The exercise: Reproduce verbatim everything from the start of the records down to the line containing "coord(760,448)", with both ends included and the pictures left out.

# Supplied data start

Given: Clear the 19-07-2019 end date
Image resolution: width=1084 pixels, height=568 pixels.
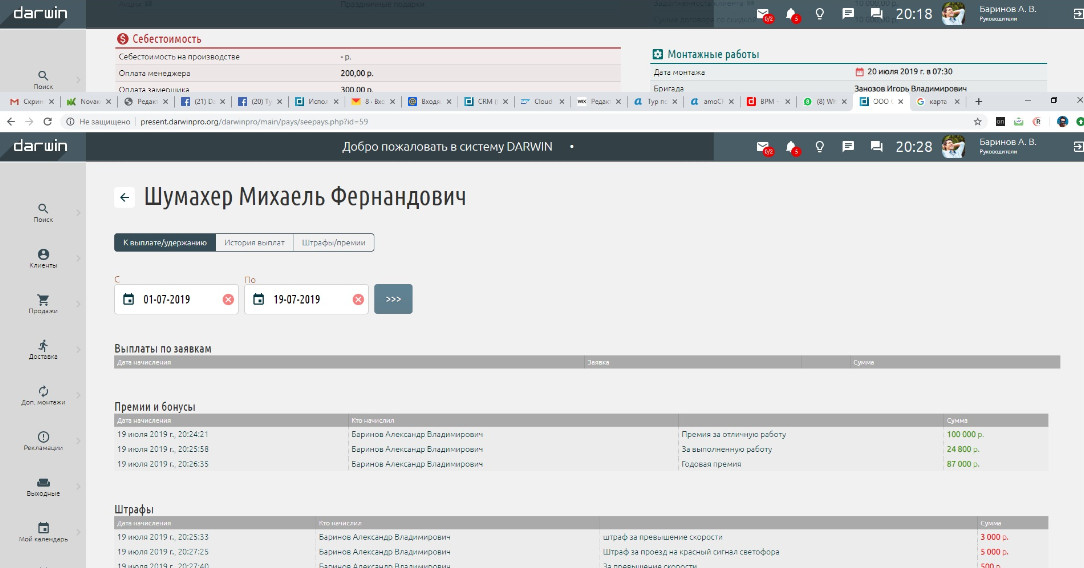Looking at the screenshot, I should tap(358, 300).
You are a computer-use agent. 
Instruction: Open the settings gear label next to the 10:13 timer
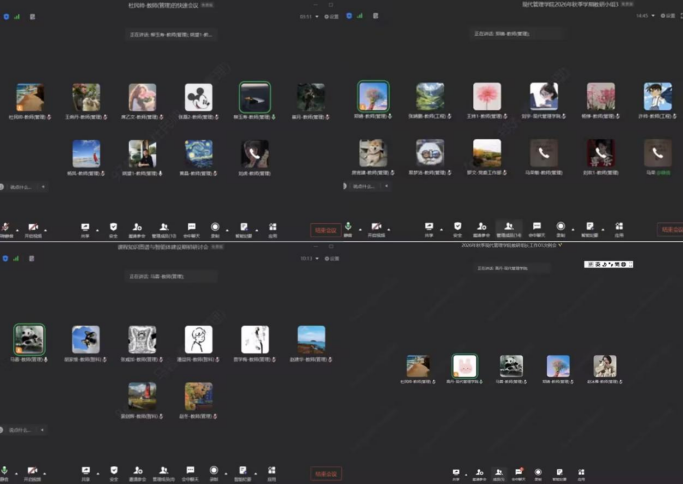coord(332,258)
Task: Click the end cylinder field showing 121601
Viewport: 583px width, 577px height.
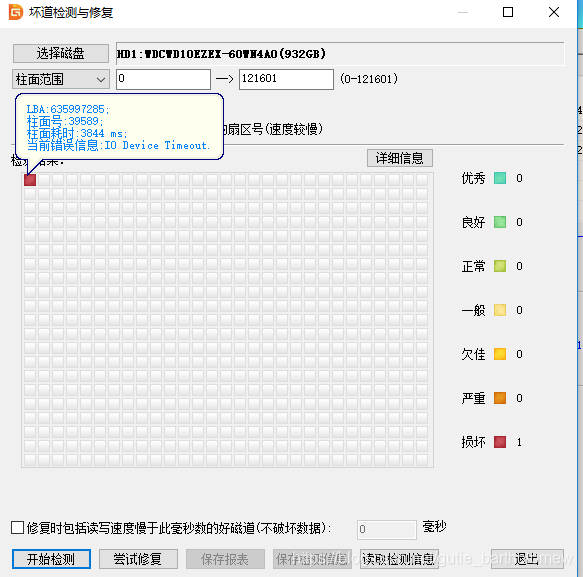Action: (286, 79)
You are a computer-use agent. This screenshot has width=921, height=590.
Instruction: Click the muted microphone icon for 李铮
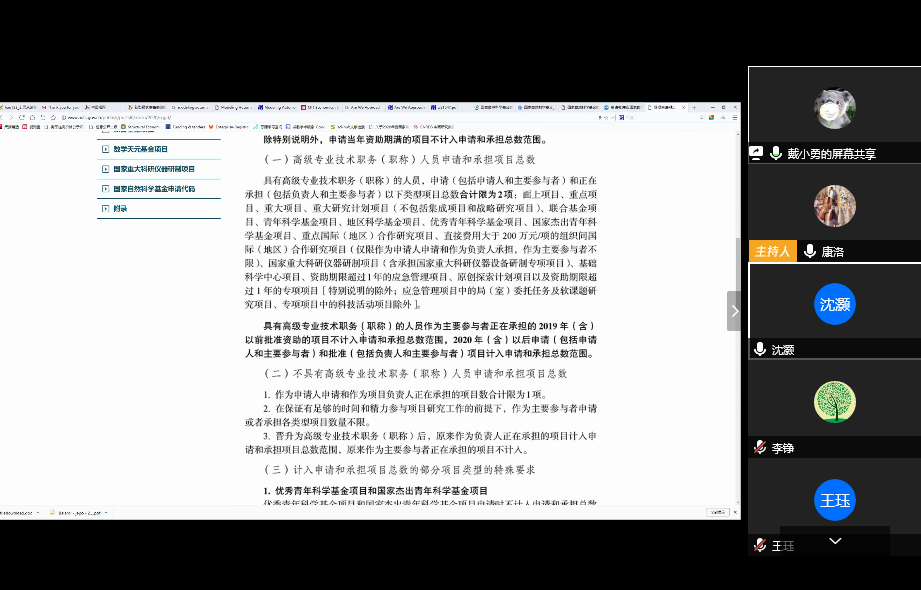coord(760,448)
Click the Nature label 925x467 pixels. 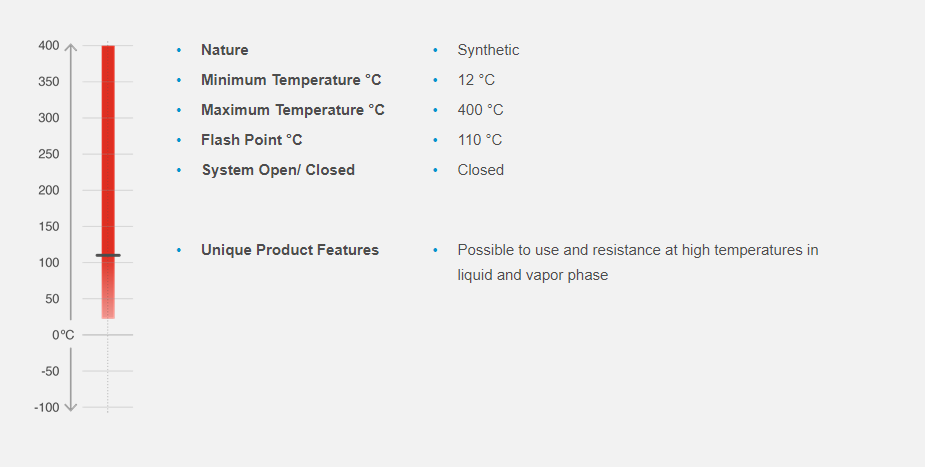pyautogui.click(x=224, y=50)
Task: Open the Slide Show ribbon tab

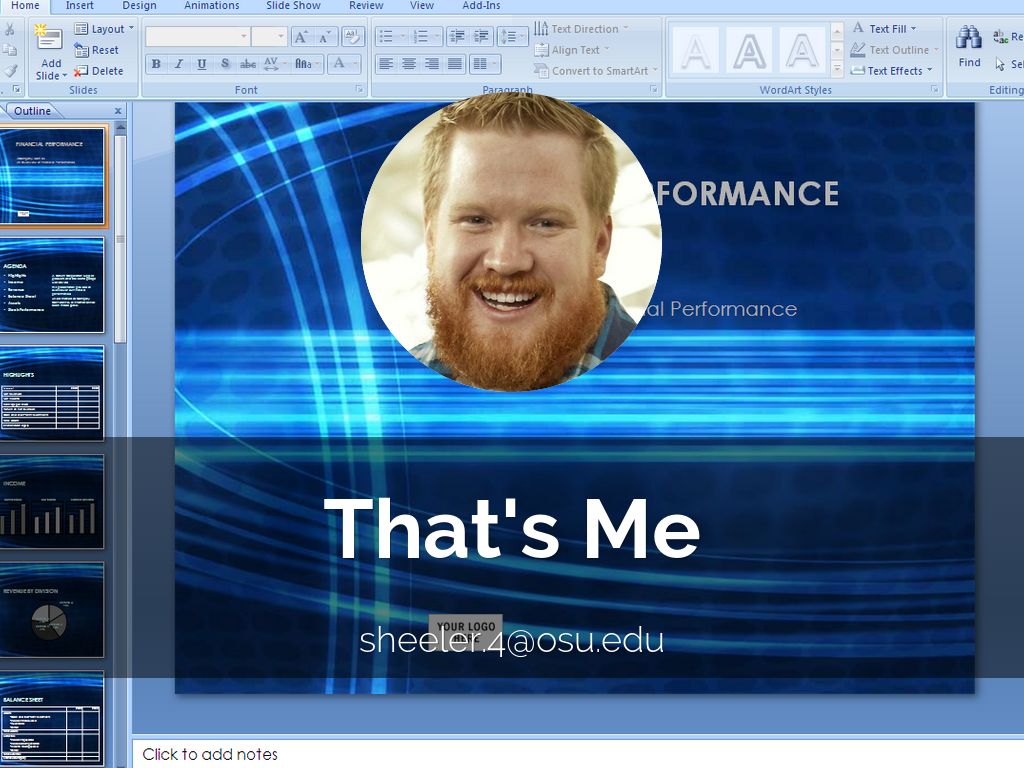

# Supplied data end

The completed task:
Given: Clear the 19-07-2019 end date
Image resolution: width=1084 pixels, height=568 pixels.
Looking at the screenshot, I should tap(358, 300).
You are a computer-use agent. 
Instruction: Open the settings gear label next to the 10:13 timer
coord(332,258)
Task: Click the end cylinder field showing 121601
Viewport: 583px width, 577px height.
Action: (286, 79)
You are a computer-use agent. This screenshot has width=921, height=590.
Instruction: Click the muted microphone icon for 李铮
coord(760,448)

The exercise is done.